▸ TASK DETAILS
If a record contains a picture, skip the picture and transcribe the rest exactly.

▸ MATERIALS PROVIDED
══════════

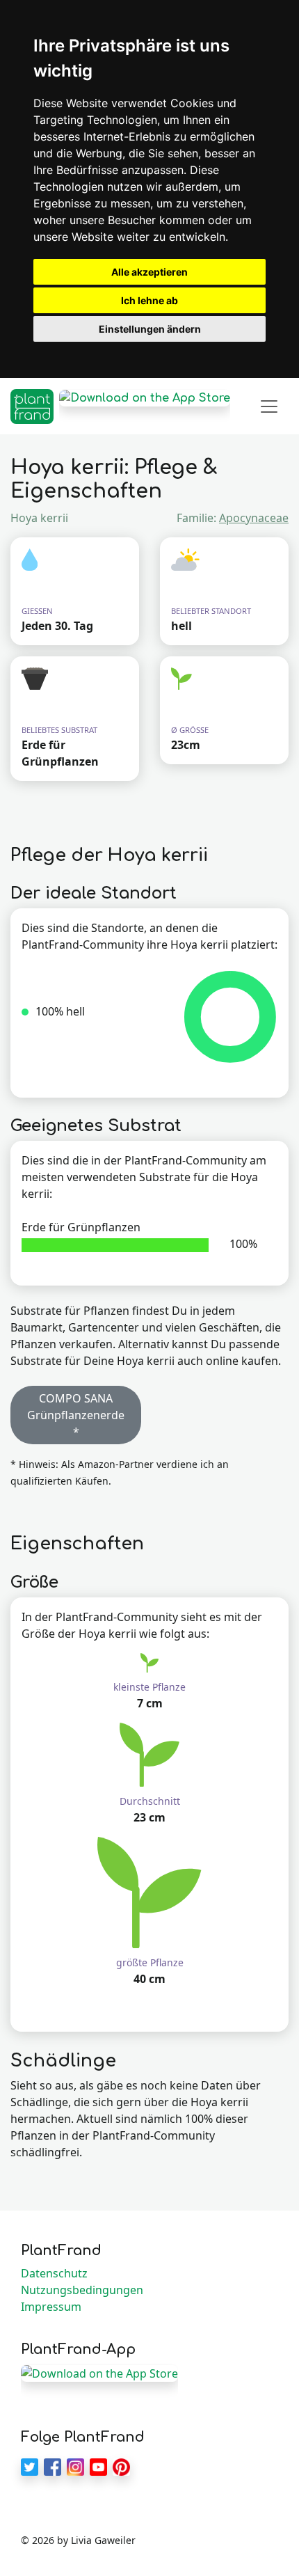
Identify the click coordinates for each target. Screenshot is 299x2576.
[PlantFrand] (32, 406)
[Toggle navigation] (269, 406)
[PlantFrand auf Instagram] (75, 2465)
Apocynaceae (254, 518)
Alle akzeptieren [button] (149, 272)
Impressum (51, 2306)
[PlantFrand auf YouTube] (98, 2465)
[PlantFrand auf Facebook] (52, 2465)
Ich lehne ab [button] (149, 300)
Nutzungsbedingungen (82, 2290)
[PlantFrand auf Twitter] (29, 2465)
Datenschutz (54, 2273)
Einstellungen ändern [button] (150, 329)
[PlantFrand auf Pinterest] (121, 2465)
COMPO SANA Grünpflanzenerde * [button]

══════════

▸ YOUR SOLUTION
Identify the click coordinates for each target. Screenshot is 299x2576.
[PlantFrand] (32, 406)
[Toggle navigation] (269, 406)
[PlantFrand auf Instagram] (75, 2465)
Apocynaceae (254, 518)
Alle akzeptieren [button] (149, 272)
Impressum (51, 2306)
[PlantFrand auf YouTube] (98, 2465)
[PlantFrand auf Facebook] (52, 2465)
Ich lehne ab [button] (149, 300)
Nutzungsbedingungen (82, 2290)
[PlantFrand auf Twitter] (29, 2465)
Datenschutz (54, 2273)
Einstellungen ändern [button] (150, 329)
[PlantFrand auf Pinterest] (121, 2465)
COMPO SANA Grünpflanzenerde * [button]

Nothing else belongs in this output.